Problem -> Return every line of the records that contains the string "screenshot", treating uppercase and lowercase as different.

* start Dataset records *

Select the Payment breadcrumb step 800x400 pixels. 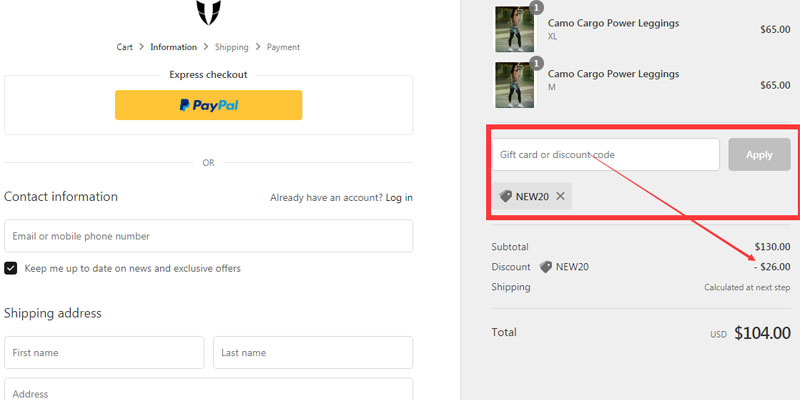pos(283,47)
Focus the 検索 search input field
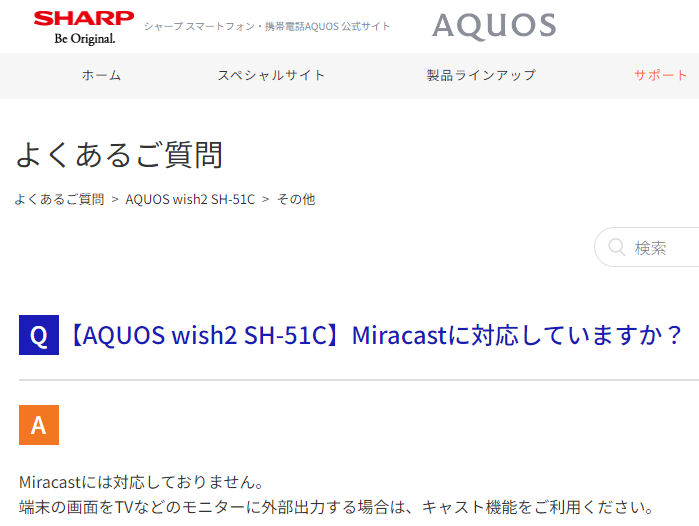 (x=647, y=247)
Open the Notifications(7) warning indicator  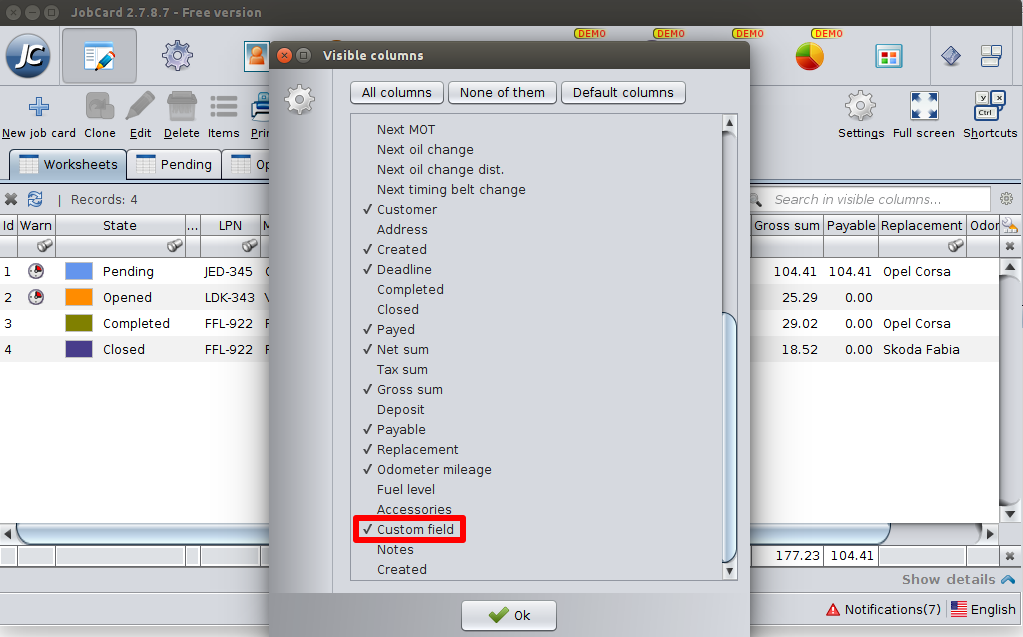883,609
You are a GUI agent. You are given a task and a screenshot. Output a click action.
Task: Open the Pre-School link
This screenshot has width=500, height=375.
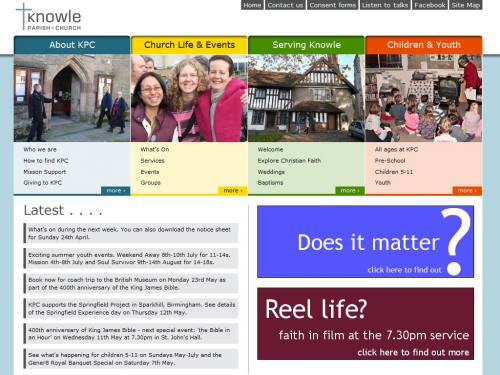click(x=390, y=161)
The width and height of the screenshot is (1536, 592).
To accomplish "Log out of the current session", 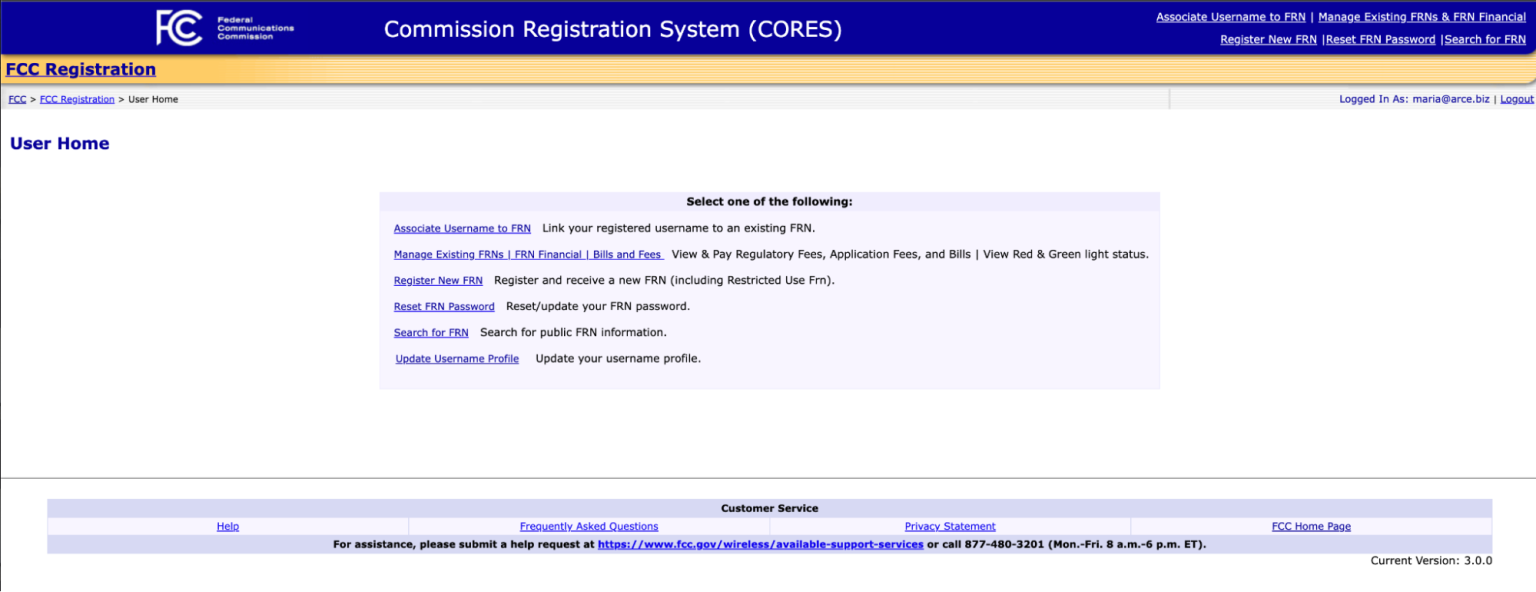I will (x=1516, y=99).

* end Dataset records *
* start Dataset records *

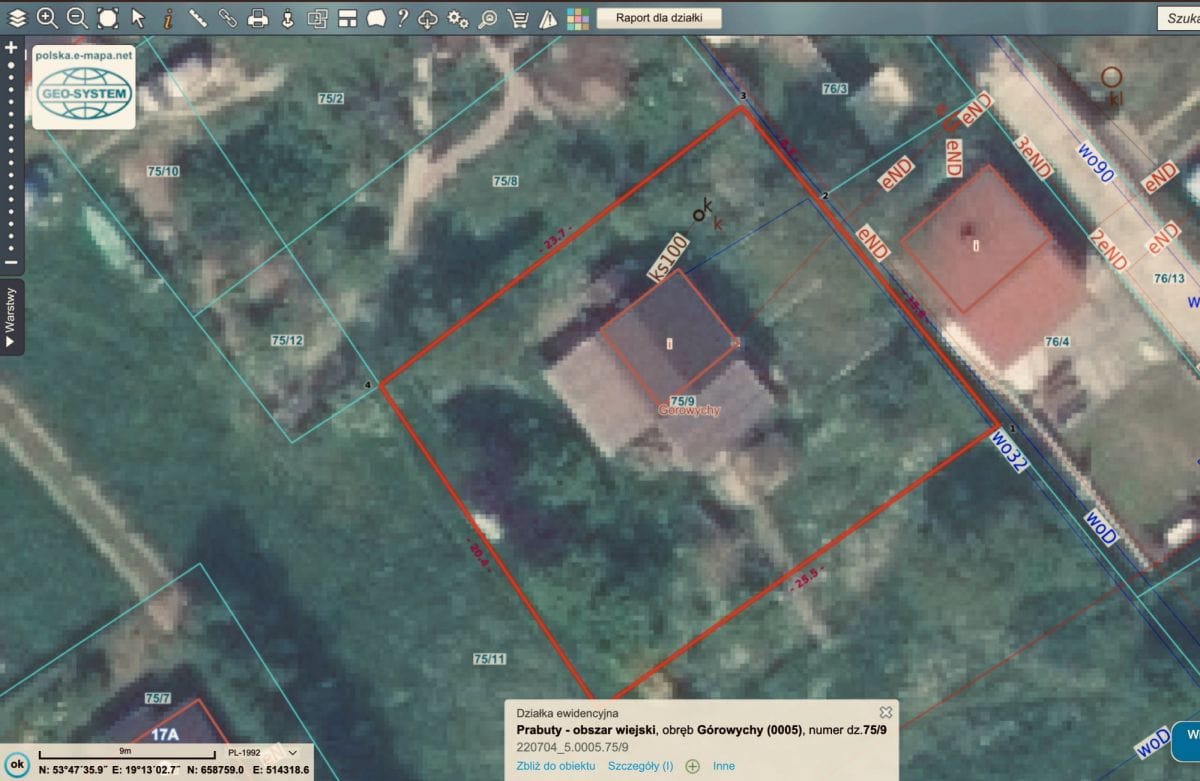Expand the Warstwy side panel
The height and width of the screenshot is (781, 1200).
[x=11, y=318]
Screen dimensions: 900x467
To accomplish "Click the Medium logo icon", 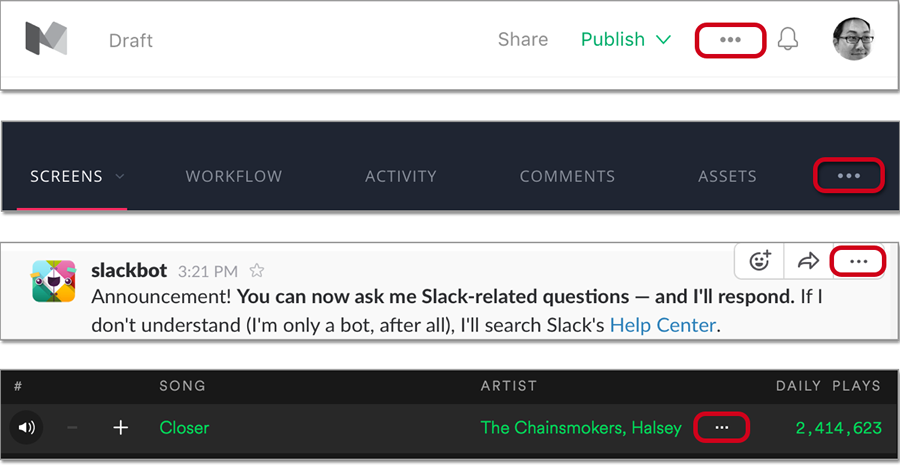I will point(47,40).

* end Dataset records *

Answer ->
You are a GUI agent. You are given a task and a screenshot. Output a click action.
This screenshot has width=500, height=375.
The width and height of the screenshot is (1536, 592).
The height and width of the screenshot is (781, 1200).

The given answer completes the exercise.